### Tasks for this exercise
A – Summarize the passage on Hanwell in two sentences.
B – From the passage on Hanwell, return the section that begins at the words "Until 1816 it" and stops after the words "east to west.", copied without any changes.

# start of Text excerpt

Until 1816 it led to the large common meadow
called Hanwell Mead beside the Brent, north of the
present golf-course. (fn. 33) The Ruislip Road ran along
a strip of common-land beside the Brent to Greenford Bridge, which has been on its present site since
1652. Before that date the history of the bridge is
confused: there seem to have been two bridges
between Hanwell and Greenford in the Middle
Ages, one of which probably crossed the river at
the end of Cuckoo Lane. The other may have continued the line of High Lane. (fn. 34) Their sites possibly
suggest a stronger flow of traffic here from north to
south than from east to west.
By 1746 Hanwell Park had fair-sized grounds
on the north of the house, laid out with straight
avenues of trees. (fn. 35) In 1775 its owners secured a
private Act of Parliament exchanging lands with
Hobbayne's charity so as to improve the southern
aspect of the house. (fn. 36) They closed both the lane
running up from Church Road and the west end of
what is now called Cuckoo Lane, and extended the
grounds of the house right down to East Field. (fn. 37)
The house itself (since demolished) was also rebuilt
or altered about this time or rather later. It was the
largest in the parish, built on an H-plan with two
stories, a parapeted roof, and a portico with coupled
columns between the wings on the south front. (fn. 38)

# end of Text excerpt
# start of Data section

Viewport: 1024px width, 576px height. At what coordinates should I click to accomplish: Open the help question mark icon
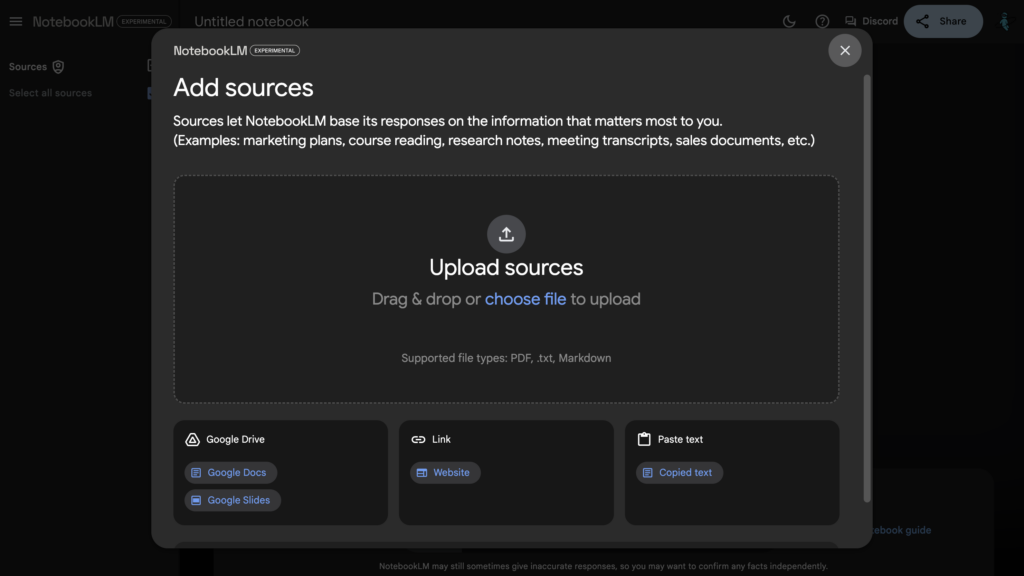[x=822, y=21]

# end of Data section
# start of Data section

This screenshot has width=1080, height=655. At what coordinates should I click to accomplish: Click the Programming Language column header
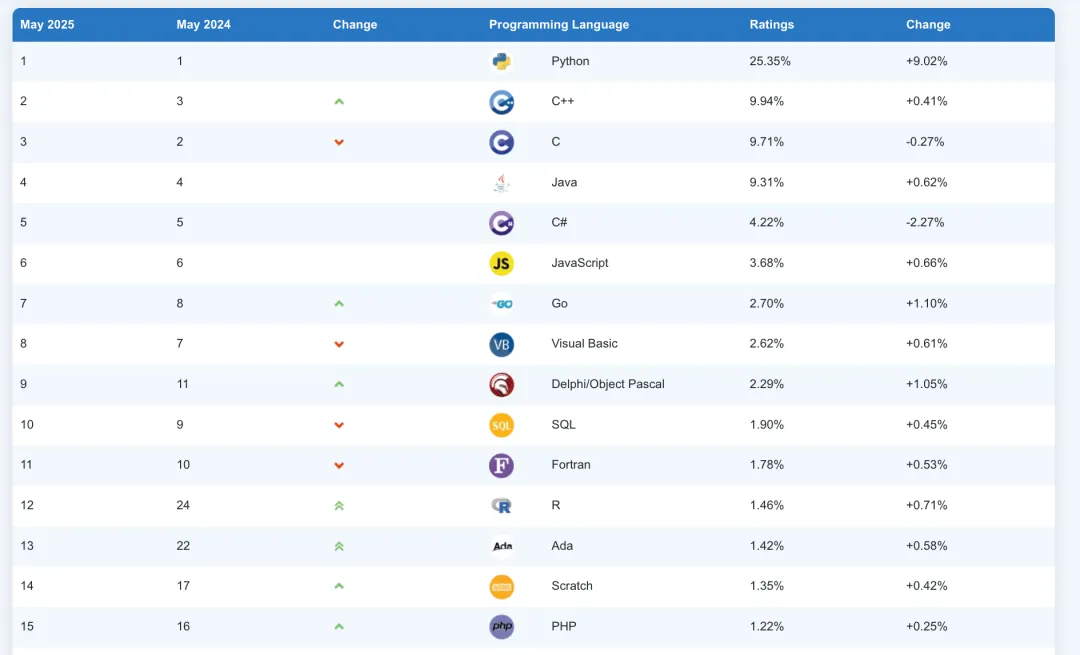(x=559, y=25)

# end of Data section

### Responses
A – The Ruislip Road ran along common land beside the Brent to Greenford Bridge, which has stood on its present site since 1652, though in the Middle Ages there seem to have been two bridges between Hanwell and Greenford. By 1746 Hanwell Park had grounds laid out with straight avenues of trees, and after a private Act of Parliament in 1775 its owners closed lanes and extended the grounds down to East Field; the house, since demolished, was the largest in the parish and was built on an H-plan.

B –
Until 1816 it led to the large common meadow
called Hanwell Mead beside the Brent, north of the
present golf-course. (fn. 33) The Ruislip Road ran along
a strip of common-land beside the Brent to Greenford Bridge, which has been on its present site since
1652. Before that date the history of the bridge is
confused: there seem to have been two bridges
between Hanwell and Greenford in the Middle
Ages, one of which probably crossed the river at
the end of Cuckoo Lane. The other may have continued the line of High Lane. (fn. 34) Their sites possibly
suggest a stronger flow of traffic here from north to
south than from east to west.